Relationships/Marriage Flashcards
What are the biblical grounds for divorce?
Empathy: That’s a heavy question and so I can I ask if there’s a specific reason your asking?
Either way, I’m happy to answer that.
Bible: So here’s what we know from God’s word. First, divorce is not God’s best for anyone. It’s clear, God loves marriage…there is no other relationship on earth that is meant to reflect the way Jesus loves His people like the way a husband loves his wife. And Godd made it in the first place. He’s the one that brought Adam and Eve together, and the Bible says He united them. The two became one. When it says that, it gives us this picture of marriage being kind of like if you were to glue two pieces of paper together, would you ever be able to separate them with no damage? Of course not. And for that reason, the Bible says that God hates divorce (Malachi 2). Not because He hates people who are divorced, but hates the damage that it does.
So nowhere does God ever require or instruct us to get divorced. Jesus said in Matthew 19 that God gave divorce as a “concession to our hard hearts”, it’s not His best for us. And then Jesus says that divorce is allowed on the grounds of “sexual immorality”.

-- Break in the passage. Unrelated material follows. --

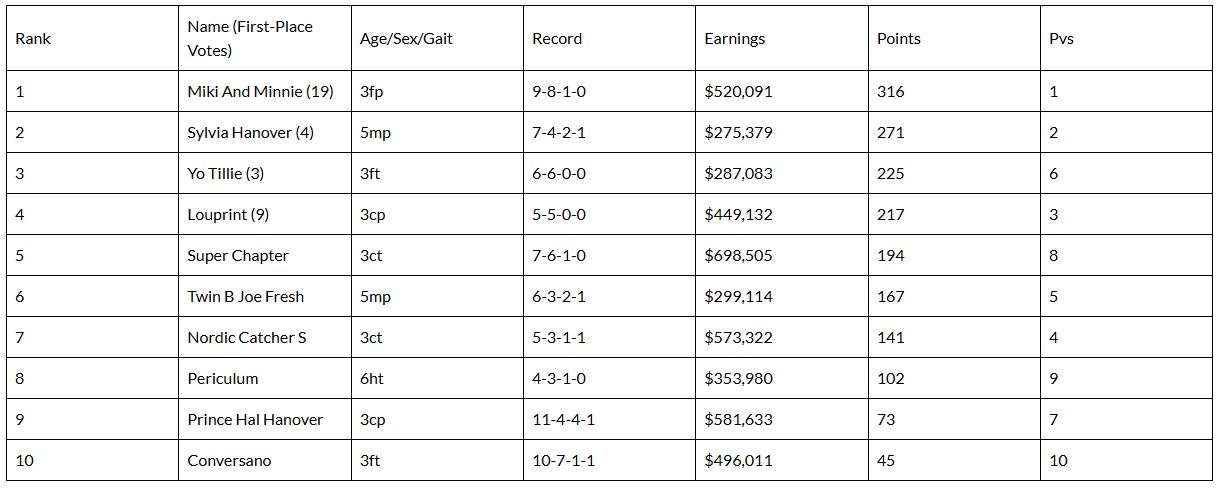This screenshot has height=492, width=1220.
Task: Select the Louprint (9) name cell
Action: pos(228,215)
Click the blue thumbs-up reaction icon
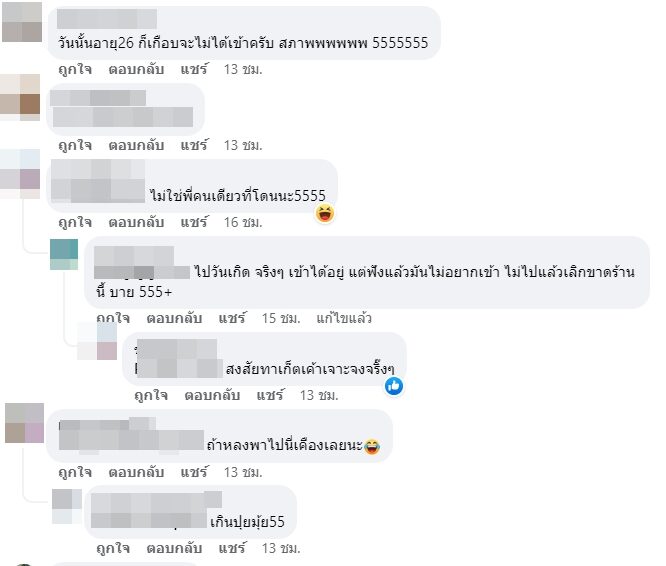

The only other time divorce should even enter into the conversation is when an unbeliever abandons their spouse (1 Cor. 7:15)
Again, those are pretty specific and limited reasons because God’s best is for a couple is not to call it quits, but to build their lives and their marriage on Him and experience the blessing that marriage really is.
Back to them: So with all of that said, how do you hear that? If it’s a situation of physical abuse, let’s start with you getting you somewhere safe, because we know God also hates those who love violence (Psalm 11:5). But let’s start with that, get you safe, and see if there are steps towards healing and growth for one or both of you. (re|engage, marriage counselors)
What do I do if I no longer love (or am attracted to) my spouse?
Empathy: Can you tell me a little more about that? What do you mean by love?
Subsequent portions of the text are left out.